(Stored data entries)
%%
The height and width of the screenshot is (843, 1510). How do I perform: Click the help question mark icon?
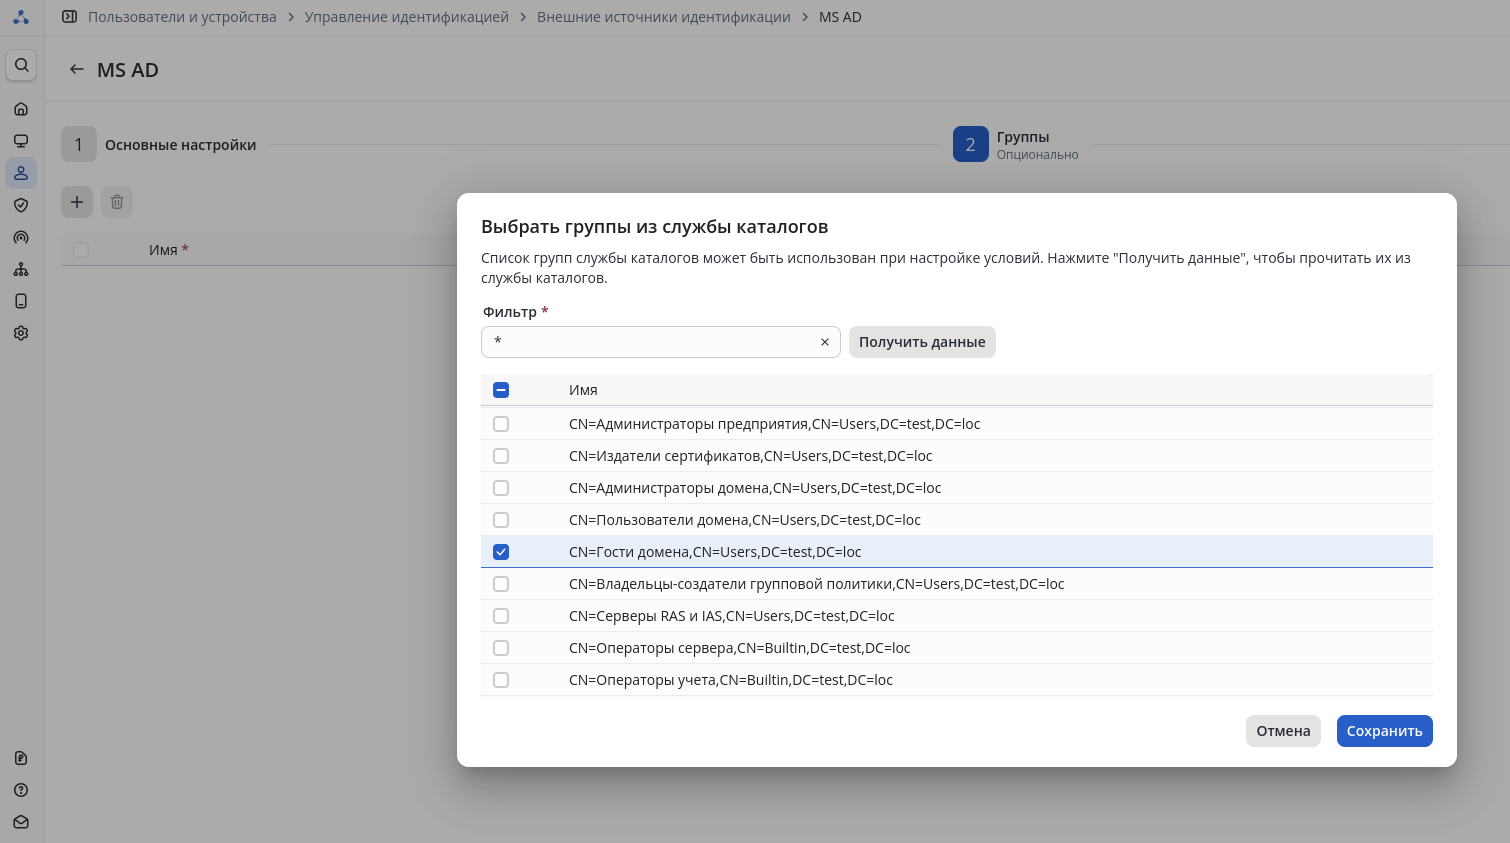[21, 790]
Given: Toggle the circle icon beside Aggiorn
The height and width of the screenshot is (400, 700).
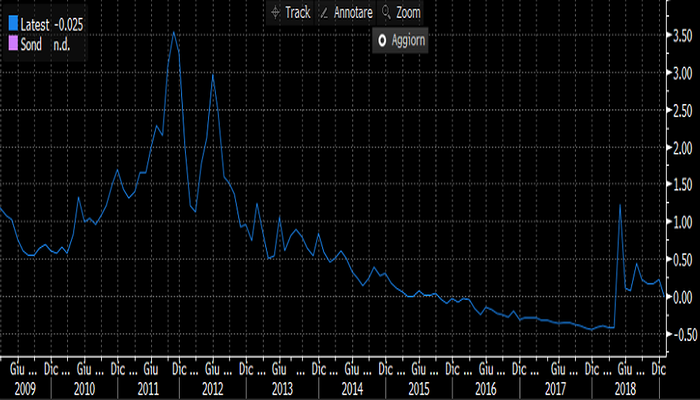Looking at the screenshot, I should click(381, 41).
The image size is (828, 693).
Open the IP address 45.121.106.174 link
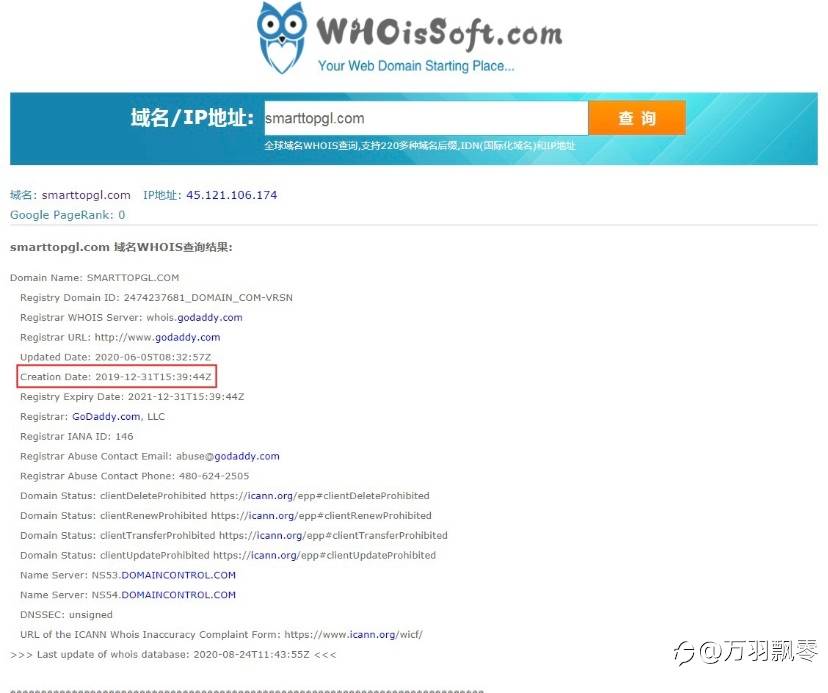[231, 195]
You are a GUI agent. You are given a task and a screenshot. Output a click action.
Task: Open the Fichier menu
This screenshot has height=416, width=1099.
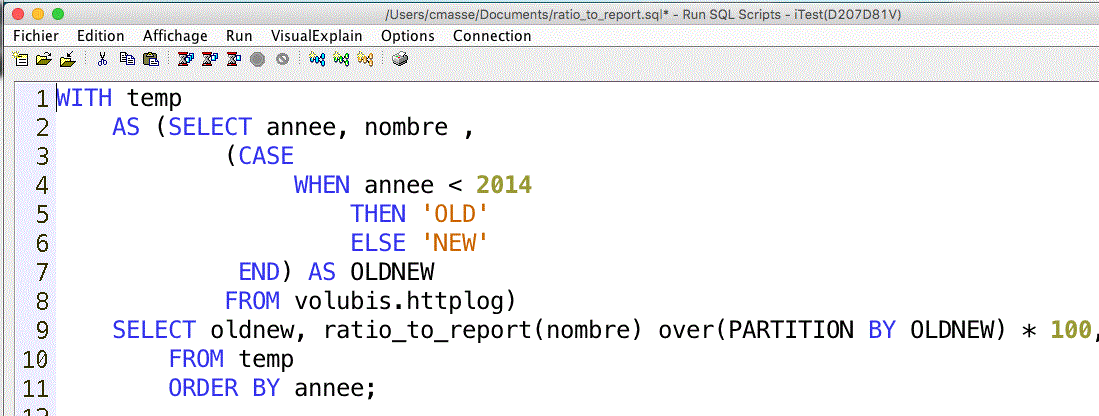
%%
- Task:
Copy the lines of the records, beginning where the line containing "Open the IP address 45.121.106.174 link" appears and continuing through the final line, exactly and with no pictures.

- Answer for this exercise:
Open the IP address 45.121.106.174 link
[231, 195]
You are a GUI agent. You are given a task and a screenshot. Output a click action.
Task: Open the Fichier menu
This screenshot has height=416, width=1099.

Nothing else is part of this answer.